Hallelujah, I'm A Bum () était le premier et probablement le dernier musical Hollywoodien qui se préoccupait presque entièrement des problèmes de la Grande Dépression qui a suivi la crise de '29. Pendant ces années, tant de gens ont perdu leur emploi, leur argent et leur maison qu’ils ont été forcés de vivre partout où ils pouvaient trouver quelques mètres de terrain vacant. Dans le film, Rodgers et Hart se sont concentrés sur les clochards qui vivaient à Central Park, avec l'icône du cinéma parlant, Al Jolson, jouant le rôle de Bumper, leur chef. On retrouvait aussi Harry Langdon dans le rôle de Egghead, un radical qui appelle la police «les cosaques de Hoover» et Frank Morgan dans le rôle du Maire Jimmy Walkerish qui a toujours au moins deux heures de retard à ses rendez-vous et qui passe la plupart de son temps au Park Casino.

Rodgers et Hart ont essayé de garder une partition relativement légère même si le thème s'y prêtait difficilement.
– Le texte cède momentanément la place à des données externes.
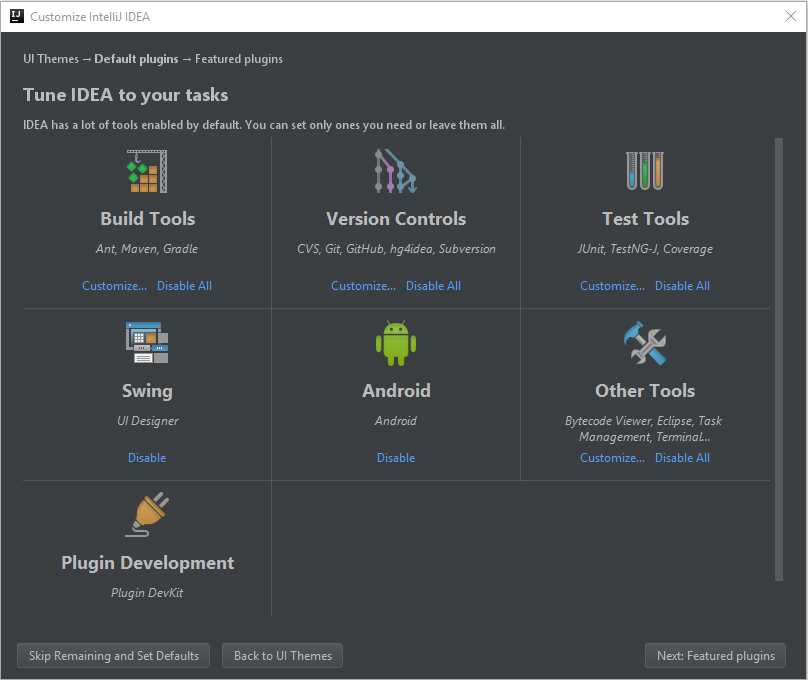Open Customize for Build Tools
The width and height of the screenshot is (808, 680).
(x=113, y=285)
Le sujet des sans-abri à une époque où c’était un problème national si urgent ne prêtait spontanément pas à rire ou à chanter.

Hallelujah, I'm A Bum () a été produit par Joseph Schenck chez United Artists, avec Lewis Milestone comme réalistaeur. Milestone était un réalisateur très imaginatif qui partageait avec Mamoulian une haine constante de faire le même genre de film deux fois.

Que racont ce film? Bumper (Al Jolson) est un vagabond, leader d’un étrange groupe d’excentriques qui traînent autour de Central Park à New York. Parmi ses adeptes figurent Egghead (Harry Langdon), Sunday (Chester Conklin), Acorn (Edgar Conner), The General (Victor Potel), Orlando (Tammany Young) et Apple Mary (Louise Carver). L’idole de Bumper est le maire Hastings (Frank Morgan), dont il a sauvé la vie et avec qui il déjeune fréquemment au Park Casino. Bumper est toujours à portée de main pour ouvrir la porte de la Rolls Royce du maire, et ce dernier se fait un point d'honneur de s’attarder un moment à l’entrée et écouter la philosophie et les idées fantasques de Bumper sur la vie. Grâce à son contact avec le maire, Bumper est capable d'«influer» sur les choses quand les autres vagabonds ont des problèmes. De son côté, le maire ne comprend pas pourquoi Bumper, un homme exceptionnellement brillant, se contente de passer sa vie dans le parc, ne faisant rien.

Le maire, malgré tout son pouvoir et sa popularité, est malheureux. Il est amoureux - et follement jaloux. Il croit que sa bien-aimée June Marcher (Madge Bellamy) a une «double vie». Lors d'un déjeuner, il glisse 1.000$ dans son sac à main. Mais elle égare son sac et le maire l’accuse de l'avoir donné à un autre homme. Bumper retrouve le sac à main et l’apporte à l’adresse contenue dans le sac à main. C'est le maire, très énnervé, qui l'accueille. Il ne voit pas June, qu'il ne connait pas par ailleurs.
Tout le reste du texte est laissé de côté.